Reproduce every entry exactly.

Records for the task –
>>>>>

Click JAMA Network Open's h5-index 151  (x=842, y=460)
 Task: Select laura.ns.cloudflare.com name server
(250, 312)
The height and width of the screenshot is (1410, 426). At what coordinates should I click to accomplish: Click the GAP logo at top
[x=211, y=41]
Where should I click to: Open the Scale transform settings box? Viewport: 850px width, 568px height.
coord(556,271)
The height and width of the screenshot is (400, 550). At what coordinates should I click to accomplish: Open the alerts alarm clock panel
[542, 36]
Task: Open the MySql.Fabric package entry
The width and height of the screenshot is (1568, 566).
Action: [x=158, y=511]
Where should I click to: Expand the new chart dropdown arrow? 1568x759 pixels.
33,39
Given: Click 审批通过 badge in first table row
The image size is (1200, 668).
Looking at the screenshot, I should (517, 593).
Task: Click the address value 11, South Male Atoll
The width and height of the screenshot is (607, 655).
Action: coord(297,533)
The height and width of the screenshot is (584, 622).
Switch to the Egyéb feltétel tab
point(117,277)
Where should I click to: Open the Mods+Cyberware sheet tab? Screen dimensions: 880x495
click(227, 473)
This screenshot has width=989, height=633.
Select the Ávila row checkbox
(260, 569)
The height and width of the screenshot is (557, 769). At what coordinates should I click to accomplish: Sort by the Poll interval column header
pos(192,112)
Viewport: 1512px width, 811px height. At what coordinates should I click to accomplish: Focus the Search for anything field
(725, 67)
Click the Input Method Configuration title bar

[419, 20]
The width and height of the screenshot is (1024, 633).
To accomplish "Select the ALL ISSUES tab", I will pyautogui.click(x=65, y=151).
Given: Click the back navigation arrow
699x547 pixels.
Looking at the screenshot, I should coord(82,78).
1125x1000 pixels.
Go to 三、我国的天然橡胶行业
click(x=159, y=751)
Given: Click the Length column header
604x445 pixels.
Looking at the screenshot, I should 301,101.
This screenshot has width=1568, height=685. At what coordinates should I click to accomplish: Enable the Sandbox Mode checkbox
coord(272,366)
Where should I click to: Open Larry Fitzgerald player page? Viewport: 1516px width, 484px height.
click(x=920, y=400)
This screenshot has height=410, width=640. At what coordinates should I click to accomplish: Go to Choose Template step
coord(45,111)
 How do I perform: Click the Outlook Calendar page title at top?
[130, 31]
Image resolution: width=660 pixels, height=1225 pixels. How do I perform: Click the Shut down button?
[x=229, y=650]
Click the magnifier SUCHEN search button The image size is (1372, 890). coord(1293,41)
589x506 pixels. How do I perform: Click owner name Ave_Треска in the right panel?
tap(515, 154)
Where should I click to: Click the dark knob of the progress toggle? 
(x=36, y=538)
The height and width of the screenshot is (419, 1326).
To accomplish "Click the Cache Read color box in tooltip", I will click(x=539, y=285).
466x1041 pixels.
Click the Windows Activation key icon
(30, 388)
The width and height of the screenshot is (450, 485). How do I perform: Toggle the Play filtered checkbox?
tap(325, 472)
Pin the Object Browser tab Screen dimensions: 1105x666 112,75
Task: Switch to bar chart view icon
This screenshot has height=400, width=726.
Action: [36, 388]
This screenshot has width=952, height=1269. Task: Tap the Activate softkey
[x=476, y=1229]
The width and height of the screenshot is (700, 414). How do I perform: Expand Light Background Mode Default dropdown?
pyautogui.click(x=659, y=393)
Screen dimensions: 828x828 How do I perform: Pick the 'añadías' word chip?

<<<<<

Your response –
Click JAMA Network Open's h5-index 151  (x=842, y=460)
 Task: Select laura.ns.cloudflare.com name server
(250, 312)
The height and width of the screenshot is (1410, 426). At what coordinates should I click to accomplish: Click the GAP logo at top
[x=211, y=41]
Where should I click to: Open the Scale transform settings box? Viewport: 850px width, 568px height.
coord(556,271)
The height and width of the screenshot is (400, 550). At what coordinates should I click to accomplish: Open the alerts alarm clock panel
[542, 36]
Task: Open the MySql.Fabric package entry
The width and height of the screenshot is (1568, 566).
Action: [x=158, y=511]
Where should I click to: Expand the new chart dropdown arrow? 1568x759 pixels.
33,39
Given: Click 审批通过 badge in first table row
The image size is (1200, 668).
Looking at the screenshot, I should (517, 593).
Task: Click the address value 11, South Male Atoll
The width and height of the screenshot is (607, 655).
Action: coord(297,533)
The height and width of the screenshot is (584, 622).
Switch to the Egyéb feltétel tab
point(117,277)
Where should I click to: Open the Mods+Cyberware sheet tab? Screen dimensions: 880x495
click(227, 473)
This screenshot has width=989, height=633.
Select the Ávila row checkbox
(260, 569)
The height and width of the screenshot is (557, 769). At what coordinates should I click to accomplish: Sort by the Poll interval column header
pos(192,112)
Viewport: 1512px width, 811px height. At what coordinates should I click to accomplish: Focus the Search for anything field
(725, 67)
Click the Input Method Configuration title bar

[419, 20]
The width and height of the screenshot is (1024, 633).
To accomplish "Select the ALL ISSUES tab", I will pyautogui.click(x=65, y=151).
Given: Click the back navigation arrow
699x547 pixels.
Looking at the screenshot, I should coord(82,78).
1125x1000 pixels.
Go to 三、我国的天然橡胶行业
click(x=159, y=751)
Given: Click the Length column header
604x445 pixels.
Looking at the screenshot, I should 301,101.
This screenshot has width=1568, height=685. At what coordinates should I click to accomplish: Enable the Sandbox Mode checkbox
coord(272,366)
Where should I click to: Open Larry Fitzgerald player page? Viewport: 1516px width, 484px height.
click(x=920, y=400)
This screenshot has height=410, width=640. At what coordinates should I click to accomplish: Go to Choose Template step
coord(45,111)
 How do I perform: Click the Outlook Calendar page title at top?
[130, 31]
Image resolution: width=660 pixels, height=1225 pixels. How do I perform: Click the Shut down button?
[x=229, y=650]
Click the magnifier SUCHEN search button The image size is (1372, 890). coord(1293,41)
589x506 pixels. How do I perform: Click owner name Ave_Треска in the right panel?
tap(515, 154)
Where should I click to: Click the dark knob of the progress toggle? 
(x=36, y=538)
The height and width of the screenshot is (419, 1326).
To accomplish "Click the Cache Read color box in tooltip", I will click(x=539, y=285).
466x1041 pixels.
Click the Windows Activation key icon
(30, 388)
The width and height of the screenshot is (450, 485). How do I perform: Toggle the Play filtered checkbox?
tap(325, 472)
Pin the Object Browser tab Screen dimensions: 1105x666 112,75
Task: Switch to bar chart view icon
This screenshot has height=400, width=726.
Action: [36, 388]
This screenshot has width=952, height=1269. Task: Tap the Activate softkey
[x=476, y=1229]
The width and height of the screenshot is (700, 414). How do I perform: Expand Light Background Mode Default dropdown?
pyautogui.click(x=659, y=393)
Screen dimensions: 828x828 How do I perform: Pick the 'añadías' word chip?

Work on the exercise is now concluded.